Thursday, April 24, 2008

Pigs DO Become Clean in Washing Machines

Ladies and Gentlemen, after years of research, writing and heavy doses of candle wax, I have finally come to a conclusion. This is research that the whole world has been waiting for. This was research that was backbreaking and socially isolating. Everyone will want to know about this research. Well, this introduction is so good, so attention grabbing, I certainly want to know what this research was all about. It really was a huge undertaking, hermatising myself with five different pigs of shape size and personality. What was that, you might say, Pigs? Ahh but pigs were what this research was all about. You see, know after months of research, I can tell you that indeed, pig's do become clean in washing machines.

The first pigs name was Boris; Boris was the pig that gave me my first deduction. If a pig is larger than the washing machine you have, it will not fit. Unfortunately, it took me five months to reach this first conclusion, so after holding up several stores, robbing people's houses and all the money I stole from Barbara Streisand fan club, I was able to go out and buy myself five different washing machines of shape size and personality.

My second pigs name was seconds. Seconds was the pig that gave me my second deduction. Pigs will not get into washing machines, by themselves. So I decided to build a washing machine that if was placed in front of a pig the pig would have no choice but to go inside the washing machine. Then the question arose, how do I make a pig run.

So I went out and I researched the human race. Why do humans run. One answer is that we are in a hurry. Pigs don't have much to hurry about… Another was for pleasure, no, pigs don't really o that either, then I noticed, what happens if a female human walks away from the male human, the male follows, So therefore, I would need a pig that other pigs would follow. Her name was charleta. Ahh and what a wonderful pig she was. We were going to get married until Boris got jealous and head butted me. But where was I going to find a pig that would follow my charleta?

Larry, his name was Larry, a very stupid animal of course but still, he and charleta hit it off really well. Larry was always coming up with little bits of wisdom. For example, he saw pigeons as very polite animals. Excuse me sir, might if I have a chip there buddy? Where as he saw seagulls as the most rude animals on the planet because they don't just ask for a, they fly up to you and yell give us a bloody chip.

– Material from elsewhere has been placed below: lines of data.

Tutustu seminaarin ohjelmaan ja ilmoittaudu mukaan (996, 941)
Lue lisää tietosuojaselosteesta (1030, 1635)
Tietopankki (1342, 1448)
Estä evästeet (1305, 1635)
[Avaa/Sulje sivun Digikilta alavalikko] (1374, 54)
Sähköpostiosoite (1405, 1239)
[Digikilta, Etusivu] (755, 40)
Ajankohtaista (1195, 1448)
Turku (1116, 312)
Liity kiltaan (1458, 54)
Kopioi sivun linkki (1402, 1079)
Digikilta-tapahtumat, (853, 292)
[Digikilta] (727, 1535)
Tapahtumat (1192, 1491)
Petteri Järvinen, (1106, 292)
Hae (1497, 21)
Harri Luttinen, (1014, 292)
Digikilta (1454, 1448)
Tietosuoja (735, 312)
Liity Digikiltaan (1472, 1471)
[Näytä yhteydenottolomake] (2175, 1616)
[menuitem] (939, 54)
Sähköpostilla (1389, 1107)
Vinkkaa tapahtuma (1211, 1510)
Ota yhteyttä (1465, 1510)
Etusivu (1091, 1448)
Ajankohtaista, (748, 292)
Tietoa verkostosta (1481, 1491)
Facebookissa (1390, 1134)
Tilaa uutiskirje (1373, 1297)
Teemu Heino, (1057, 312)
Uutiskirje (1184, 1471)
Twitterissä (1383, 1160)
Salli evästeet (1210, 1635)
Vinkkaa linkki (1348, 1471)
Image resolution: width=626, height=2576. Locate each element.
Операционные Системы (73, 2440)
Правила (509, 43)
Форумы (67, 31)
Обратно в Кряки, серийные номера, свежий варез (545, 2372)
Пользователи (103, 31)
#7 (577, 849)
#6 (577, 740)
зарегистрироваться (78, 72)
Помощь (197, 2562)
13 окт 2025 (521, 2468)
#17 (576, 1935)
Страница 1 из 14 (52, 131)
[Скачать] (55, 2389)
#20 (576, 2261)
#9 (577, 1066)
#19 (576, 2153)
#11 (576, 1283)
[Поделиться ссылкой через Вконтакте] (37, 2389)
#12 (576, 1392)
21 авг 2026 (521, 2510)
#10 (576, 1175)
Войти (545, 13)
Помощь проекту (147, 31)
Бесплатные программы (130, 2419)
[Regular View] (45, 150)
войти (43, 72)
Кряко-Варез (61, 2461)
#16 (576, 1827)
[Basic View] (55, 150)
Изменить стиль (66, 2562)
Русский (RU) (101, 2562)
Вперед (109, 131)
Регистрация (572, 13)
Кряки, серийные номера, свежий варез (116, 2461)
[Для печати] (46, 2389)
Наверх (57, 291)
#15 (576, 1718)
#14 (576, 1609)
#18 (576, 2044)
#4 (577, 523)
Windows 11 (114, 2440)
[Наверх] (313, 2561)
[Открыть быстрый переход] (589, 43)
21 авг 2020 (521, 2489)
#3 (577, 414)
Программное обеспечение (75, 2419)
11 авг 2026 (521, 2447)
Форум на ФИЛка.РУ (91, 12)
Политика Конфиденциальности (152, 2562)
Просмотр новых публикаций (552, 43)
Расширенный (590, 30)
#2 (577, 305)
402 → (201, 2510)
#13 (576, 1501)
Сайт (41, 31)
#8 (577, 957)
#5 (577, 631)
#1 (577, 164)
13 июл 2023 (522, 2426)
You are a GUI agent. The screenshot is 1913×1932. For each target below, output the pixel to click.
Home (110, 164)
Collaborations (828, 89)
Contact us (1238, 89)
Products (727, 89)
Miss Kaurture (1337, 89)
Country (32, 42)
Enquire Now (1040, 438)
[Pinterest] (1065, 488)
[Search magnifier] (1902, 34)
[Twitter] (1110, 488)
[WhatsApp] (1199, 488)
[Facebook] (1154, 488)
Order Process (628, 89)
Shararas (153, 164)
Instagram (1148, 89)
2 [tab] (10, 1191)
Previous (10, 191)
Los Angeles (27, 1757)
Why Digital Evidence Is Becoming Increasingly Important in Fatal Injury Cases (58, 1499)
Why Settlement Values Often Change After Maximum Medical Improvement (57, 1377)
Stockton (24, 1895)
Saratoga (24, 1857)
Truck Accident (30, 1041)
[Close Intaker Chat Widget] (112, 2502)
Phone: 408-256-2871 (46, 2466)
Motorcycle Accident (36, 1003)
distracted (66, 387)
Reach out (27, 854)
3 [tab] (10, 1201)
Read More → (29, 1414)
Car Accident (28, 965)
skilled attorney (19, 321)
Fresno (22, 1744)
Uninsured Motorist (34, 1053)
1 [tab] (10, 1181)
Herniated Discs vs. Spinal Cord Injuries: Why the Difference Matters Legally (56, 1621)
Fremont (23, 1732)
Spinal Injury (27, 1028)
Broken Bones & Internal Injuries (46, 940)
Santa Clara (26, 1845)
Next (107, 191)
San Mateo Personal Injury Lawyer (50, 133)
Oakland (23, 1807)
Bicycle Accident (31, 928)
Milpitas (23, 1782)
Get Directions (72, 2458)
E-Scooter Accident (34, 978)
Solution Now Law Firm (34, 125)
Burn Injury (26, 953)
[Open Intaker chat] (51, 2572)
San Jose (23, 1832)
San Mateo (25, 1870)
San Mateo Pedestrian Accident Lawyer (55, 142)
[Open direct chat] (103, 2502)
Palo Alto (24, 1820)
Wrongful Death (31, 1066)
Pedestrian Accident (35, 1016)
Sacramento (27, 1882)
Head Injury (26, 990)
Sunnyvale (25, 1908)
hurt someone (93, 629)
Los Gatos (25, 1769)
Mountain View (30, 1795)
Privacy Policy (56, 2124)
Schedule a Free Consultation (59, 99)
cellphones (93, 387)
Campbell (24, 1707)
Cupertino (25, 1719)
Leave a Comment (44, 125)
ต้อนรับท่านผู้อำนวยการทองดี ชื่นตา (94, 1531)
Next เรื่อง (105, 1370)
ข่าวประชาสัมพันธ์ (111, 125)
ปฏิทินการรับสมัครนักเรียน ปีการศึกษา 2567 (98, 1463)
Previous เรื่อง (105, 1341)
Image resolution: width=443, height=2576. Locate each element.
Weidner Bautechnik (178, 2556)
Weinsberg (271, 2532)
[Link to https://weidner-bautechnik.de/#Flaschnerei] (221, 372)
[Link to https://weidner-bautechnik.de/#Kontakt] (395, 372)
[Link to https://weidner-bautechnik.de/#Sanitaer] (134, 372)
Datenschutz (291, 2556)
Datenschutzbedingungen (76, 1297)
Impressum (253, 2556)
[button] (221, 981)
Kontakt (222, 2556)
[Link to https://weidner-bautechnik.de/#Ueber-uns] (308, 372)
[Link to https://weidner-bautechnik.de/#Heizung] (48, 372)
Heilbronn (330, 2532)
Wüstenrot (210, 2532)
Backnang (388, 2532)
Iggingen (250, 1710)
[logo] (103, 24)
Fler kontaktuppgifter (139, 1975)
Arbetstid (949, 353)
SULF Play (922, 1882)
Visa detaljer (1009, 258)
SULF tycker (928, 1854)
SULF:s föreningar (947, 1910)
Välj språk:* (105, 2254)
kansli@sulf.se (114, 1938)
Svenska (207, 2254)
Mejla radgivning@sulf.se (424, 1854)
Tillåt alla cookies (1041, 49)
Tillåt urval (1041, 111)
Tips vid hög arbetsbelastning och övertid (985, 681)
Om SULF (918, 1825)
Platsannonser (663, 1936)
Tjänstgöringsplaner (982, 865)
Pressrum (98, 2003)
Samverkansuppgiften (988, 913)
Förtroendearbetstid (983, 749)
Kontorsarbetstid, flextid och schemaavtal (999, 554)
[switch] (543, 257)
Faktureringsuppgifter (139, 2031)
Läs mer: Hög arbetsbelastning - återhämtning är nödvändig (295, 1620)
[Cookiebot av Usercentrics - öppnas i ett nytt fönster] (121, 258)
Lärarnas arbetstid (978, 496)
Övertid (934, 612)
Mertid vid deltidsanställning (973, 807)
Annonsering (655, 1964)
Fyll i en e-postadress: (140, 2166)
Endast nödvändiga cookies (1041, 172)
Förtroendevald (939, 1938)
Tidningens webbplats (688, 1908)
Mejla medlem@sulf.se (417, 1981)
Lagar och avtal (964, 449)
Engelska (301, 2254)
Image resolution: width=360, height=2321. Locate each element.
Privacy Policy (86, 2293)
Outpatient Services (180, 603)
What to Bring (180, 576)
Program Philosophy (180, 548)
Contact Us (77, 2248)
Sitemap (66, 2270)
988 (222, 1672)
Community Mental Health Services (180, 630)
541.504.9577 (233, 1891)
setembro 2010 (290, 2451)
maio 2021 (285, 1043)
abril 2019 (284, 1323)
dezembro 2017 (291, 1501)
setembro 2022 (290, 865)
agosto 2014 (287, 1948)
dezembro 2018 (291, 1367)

Charleta was a little nervous about their date but after supplying them with their adequate needs for a date, I sent them off in the hopes that their bond would become so great that Larry would declare I love this pig, and I would follow her to the ends off the earth.

4 months later Dinner was born. No, I didn't name it because she gave birth to bits of bacon, but because I was extremely hungry when I named him. Charleta always wanted to to have a water birth and I was happy to oblige when I told her that I have five different washing machines of shape size and personality.

The moment breakfast was born, I grabbed charleta, threw her off the washing machine, slammed the lid and listened to the delightful orchestra of thumping of a newborn baby pig in a washing machine. After the cycle had finished I opened the lid and found that all the gunk that had been on Breakfast when he was born was now completely gone.

I have presented the facts to you tonight. So go out and tell your friends, tell your neighbors, tell the guy running up and down the street thinking he's a fire engine, tell the bank, which bank, I don't know I can't remember.